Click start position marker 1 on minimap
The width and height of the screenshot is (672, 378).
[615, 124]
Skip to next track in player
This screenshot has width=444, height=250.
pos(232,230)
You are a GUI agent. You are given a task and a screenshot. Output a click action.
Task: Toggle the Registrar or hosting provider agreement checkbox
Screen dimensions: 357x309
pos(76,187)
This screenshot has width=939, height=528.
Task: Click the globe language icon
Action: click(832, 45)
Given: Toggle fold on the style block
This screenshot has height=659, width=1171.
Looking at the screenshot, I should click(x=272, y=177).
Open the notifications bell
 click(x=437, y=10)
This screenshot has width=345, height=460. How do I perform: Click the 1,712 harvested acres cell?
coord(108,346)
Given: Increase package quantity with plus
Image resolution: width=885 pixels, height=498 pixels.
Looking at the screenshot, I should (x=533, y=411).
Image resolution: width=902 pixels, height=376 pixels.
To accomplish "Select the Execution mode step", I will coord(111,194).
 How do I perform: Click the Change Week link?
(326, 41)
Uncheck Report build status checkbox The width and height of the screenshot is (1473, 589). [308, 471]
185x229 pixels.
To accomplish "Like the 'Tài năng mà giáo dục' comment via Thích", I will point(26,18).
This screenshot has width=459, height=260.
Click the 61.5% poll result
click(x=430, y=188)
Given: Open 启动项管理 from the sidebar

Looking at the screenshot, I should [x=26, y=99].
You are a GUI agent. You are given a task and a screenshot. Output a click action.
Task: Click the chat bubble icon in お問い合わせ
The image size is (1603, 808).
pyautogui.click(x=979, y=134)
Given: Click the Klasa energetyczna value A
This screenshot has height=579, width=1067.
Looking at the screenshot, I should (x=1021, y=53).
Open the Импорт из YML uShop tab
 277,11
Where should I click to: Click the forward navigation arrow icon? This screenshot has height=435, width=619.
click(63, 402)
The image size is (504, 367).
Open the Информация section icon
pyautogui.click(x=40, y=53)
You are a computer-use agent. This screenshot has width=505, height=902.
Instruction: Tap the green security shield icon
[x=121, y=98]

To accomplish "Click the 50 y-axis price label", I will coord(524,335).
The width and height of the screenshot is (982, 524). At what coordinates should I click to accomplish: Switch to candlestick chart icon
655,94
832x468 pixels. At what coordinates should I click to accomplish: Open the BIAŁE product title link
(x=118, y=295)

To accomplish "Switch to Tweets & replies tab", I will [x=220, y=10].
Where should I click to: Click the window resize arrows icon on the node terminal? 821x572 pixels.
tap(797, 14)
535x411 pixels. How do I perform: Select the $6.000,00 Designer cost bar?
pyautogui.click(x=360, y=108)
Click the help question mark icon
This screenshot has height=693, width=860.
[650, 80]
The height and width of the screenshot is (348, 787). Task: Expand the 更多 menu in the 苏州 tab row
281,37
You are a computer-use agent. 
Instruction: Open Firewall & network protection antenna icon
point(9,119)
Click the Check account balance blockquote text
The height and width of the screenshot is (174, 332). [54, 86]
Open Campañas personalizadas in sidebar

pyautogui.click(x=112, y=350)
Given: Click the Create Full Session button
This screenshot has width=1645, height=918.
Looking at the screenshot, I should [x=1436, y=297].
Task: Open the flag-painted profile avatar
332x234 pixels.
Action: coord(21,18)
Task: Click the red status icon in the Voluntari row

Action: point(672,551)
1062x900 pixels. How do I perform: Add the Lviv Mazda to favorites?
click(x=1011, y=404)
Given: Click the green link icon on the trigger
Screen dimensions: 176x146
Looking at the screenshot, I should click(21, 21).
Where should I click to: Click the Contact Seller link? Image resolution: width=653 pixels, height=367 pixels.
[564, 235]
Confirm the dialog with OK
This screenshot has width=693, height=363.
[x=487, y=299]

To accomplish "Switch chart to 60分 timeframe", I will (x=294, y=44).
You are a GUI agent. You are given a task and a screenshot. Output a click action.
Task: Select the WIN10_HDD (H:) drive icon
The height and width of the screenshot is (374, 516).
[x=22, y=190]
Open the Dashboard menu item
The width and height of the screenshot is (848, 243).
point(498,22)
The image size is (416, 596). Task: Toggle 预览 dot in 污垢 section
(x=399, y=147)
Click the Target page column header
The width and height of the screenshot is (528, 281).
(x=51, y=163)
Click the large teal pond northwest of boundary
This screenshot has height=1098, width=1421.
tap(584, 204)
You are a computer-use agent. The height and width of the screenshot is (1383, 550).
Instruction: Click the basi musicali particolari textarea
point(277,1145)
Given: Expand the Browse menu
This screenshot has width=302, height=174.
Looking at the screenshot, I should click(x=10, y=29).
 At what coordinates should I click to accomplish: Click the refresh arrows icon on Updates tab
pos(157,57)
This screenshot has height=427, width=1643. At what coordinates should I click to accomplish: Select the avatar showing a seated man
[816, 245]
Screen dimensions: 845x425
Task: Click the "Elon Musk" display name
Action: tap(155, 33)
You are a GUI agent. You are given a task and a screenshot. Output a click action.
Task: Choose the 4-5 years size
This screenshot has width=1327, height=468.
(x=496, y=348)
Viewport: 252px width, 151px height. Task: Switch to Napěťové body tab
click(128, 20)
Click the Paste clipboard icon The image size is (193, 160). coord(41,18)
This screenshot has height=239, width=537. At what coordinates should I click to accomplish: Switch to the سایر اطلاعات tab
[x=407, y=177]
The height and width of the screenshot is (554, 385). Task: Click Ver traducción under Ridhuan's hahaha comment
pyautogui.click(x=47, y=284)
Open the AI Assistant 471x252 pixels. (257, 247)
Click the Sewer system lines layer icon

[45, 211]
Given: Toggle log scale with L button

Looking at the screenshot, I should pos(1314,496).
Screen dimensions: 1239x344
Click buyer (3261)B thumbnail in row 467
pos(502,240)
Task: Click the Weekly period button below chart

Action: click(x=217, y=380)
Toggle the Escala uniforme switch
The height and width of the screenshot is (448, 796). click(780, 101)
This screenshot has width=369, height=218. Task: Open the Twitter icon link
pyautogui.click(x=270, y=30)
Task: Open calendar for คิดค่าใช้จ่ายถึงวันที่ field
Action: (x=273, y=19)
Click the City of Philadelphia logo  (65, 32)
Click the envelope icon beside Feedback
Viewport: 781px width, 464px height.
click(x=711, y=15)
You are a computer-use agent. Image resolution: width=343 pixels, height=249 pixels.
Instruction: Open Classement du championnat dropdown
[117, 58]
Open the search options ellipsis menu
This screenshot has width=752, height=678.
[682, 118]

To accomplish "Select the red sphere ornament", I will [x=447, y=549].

--*--

Please copy each line of the records above in which the word "computer" can be found.

You are a computer-use agent. This screenshot has width=505, height=902.
You are a computer-use agent. 
You are a computer-use agent. The height and width of the screenshot is (1383, 550).
You are a computer-use agent. Image resolution: width=343 pixels, height=249 pixels.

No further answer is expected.